Items from a dataset

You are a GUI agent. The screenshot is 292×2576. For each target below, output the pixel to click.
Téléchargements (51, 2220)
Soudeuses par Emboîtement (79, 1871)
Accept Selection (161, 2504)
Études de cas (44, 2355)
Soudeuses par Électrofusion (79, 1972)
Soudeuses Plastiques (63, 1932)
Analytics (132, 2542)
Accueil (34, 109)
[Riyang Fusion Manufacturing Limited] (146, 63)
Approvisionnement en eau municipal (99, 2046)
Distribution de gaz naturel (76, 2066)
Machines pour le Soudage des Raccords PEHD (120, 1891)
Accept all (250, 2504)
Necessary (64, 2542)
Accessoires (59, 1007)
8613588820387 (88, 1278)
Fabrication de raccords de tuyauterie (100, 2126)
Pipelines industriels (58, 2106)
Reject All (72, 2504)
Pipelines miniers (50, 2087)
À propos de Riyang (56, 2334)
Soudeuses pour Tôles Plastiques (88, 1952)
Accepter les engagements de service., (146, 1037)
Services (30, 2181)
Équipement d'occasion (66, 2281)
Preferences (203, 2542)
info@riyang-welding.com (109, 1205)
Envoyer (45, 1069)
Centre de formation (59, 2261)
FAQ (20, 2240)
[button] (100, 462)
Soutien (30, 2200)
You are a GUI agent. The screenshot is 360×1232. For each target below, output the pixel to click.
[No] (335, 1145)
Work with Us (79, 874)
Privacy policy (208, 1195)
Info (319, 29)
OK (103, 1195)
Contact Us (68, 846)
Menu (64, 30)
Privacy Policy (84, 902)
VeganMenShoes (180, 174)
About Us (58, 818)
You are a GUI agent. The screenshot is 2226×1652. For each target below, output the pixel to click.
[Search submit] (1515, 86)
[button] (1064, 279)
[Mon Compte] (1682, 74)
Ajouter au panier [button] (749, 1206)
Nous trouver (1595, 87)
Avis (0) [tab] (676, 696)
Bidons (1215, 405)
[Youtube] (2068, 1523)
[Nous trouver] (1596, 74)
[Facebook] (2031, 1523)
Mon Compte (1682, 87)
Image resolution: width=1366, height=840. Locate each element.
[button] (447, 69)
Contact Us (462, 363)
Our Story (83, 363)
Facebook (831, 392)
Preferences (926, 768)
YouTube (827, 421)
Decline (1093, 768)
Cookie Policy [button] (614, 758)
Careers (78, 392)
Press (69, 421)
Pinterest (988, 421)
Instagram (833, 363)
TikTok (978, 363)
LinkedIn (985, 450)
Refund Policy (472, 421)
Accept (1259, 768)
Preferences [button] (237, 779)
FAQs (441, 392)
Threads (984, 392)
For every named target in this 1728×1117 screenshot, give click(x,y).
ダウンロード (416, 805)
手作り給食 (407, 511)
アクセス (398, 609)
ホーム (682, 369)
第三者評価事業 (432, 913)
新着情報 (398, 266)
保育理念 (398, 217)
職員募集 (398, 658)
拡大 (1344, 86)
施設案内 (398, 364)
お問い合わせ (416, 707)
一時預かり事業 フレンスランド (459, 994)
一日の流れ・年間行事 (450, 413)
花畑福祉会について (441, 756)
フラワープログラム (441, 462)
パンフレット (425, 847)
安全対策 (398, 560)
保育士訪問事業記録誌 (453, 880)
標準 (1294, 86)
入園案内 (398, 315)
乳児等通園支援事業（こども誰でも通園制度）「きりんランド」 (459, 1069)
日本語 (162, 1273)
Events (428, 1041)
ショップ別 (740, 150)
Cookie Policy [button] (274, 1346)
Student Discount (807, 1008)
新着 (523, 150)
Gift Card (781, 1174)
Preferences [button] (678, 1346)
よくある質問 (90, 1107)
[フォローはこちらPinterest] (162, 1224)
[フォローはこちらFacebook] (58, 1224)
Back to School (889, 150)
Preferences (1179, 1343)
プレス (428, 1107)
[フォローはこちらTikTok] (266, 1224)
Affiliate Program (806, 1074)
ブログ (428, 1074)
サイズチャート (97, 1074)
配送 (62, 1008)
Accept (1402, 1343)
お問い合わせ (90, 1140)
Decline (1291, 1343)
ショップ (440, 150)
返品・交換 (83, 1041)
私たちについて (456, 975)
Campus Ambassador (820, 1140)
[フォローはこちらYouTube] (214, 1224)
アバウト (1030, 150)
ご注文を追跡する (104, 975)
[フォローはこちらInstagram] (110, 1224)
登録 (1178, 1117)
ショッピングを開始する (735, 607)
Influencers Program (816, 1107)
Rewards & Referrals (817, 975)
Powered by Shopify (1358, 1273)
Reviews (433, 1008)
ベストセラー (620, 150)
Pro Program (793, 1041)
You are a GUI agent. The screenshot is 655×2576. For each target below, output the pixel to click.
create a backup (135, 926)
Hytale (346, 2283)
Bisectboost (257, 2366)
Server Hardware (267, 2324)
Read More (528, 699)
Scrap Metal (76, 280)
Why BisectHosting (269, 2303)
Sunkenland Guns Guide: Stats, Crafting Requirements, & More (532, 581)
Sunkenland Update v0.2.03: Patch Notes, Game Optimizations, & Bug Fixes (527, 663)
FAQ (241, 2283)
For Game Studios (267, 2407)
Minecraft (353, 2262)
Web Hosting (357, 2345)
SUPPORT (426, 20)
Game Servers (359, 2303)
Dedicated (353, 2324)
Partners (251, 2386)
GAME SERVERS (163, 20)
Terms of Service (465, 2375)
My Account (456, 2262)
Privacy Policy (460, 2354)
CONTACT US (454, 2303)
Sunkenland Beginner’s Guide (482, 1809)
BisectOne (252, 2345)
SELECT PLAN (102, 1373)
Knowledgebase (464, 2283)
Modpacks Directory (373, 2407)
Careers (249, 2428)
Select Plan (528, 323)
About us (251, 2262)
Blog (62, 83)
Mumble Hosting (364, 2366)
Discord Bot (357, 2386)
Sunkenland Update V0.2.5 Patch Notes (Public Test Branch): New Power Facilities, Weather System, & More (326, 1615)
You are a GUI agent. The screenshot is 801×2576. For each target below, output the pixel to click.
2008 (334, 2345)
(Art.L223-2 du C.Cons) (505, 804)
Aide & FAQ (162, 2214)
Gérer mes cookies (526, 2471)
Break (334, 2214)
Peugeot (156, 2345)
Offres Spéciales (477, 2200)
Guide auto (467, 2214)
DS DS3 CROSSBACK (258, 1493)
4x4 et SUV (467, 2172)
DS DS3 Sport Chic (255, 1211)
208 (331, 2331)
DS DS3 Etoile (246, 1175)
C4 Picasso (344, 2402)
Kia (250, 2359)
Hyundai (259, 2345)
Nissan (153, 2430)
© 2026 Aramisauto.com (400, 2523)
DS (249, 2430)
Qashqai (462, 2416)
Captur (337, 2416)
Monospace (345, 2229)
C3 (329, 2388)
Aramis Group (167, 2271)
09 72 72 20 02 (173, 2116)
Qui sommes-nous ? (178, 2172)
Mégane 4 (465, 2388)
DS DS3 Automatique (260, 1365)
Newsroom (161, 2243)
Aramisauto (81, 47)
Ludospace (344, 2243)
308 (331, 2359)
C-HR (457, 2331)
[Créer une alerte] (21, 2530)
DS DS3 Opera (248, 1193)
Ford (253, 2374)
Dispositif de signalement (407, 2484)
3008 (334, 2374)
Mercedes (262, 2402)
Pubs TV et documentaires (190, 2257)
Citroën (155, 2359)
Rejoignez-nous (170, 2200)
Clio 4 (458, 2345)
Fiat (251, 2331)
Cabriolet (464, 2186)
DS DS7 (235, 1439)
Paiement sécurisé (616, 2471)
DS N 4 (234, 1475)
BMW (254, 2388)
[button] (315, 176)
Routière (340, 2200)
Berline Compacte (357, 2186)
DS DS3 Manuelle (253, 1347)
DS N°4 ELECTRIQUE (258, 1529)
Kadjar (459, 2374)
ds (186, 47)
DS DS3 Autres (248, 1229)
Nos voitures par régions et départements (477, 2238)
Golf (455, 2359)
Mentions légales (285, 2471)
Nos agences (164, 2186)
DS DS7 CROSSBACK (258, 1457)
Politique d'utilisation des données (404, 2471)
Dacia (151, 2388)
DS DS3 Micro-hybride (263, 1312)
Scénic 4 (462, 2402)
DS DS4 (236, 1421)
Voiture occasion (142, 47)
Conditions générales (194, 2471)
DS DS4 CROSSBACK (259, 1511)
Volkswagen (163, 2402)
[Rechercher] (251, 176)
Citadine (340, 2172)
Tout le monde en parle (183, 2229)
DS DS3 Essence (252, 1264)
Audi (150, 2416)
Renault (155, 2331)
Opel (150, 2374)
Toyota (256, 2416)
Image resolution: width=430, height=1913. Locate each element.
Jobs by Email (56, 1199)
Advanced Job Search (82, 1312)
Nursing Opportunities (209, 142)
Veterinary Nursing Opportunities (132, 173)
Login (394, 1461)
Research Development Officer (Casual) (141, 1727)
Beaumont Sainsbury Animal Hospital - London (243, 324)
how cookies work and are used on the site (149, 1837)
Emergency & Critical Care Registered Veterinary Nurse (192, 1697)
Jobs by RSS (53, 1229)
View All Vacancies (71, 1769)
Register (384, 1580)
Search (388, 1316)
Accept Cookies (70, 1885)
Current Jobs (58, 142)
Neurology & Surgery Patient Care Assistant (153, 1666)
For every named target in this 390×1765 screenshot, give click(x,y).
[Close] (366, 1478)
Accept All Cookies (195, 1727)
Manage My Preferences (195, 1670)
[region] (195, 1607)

What to work on
Output the lines above between the one holding "Bidons (1215, 405)" and the one holding "Preferences [button] (237, 779)", inclusive, with nothing before or after them.

Written solution
Bidons (1215, 405)
[Youtube] (2068, 1523)
[Nous trouver] (1596, 74)
[Facebook] (2031, 1523)
Mon Compte (1682, 87)
Image resolution: width=1366, height=840. Locate each element.
[button] (447, 69)
Contact Us (462, 363)
Our Story (83, 363)
Facebook (831, 392)
Preferences (926, 768)
YouTube (827, 421)
Decline (1093, 768)
Cookie Policy [button] (614, 758)
Careers (78, 392)
Press (69, 421)
Pinterest (988, 421)
Instagram (833, 363)
TikTok (978, 363)
LinkedIn (985, 450)
Refund Policy (472, 421)
Accept (1259, 768)
Preferences [button] (237, 779)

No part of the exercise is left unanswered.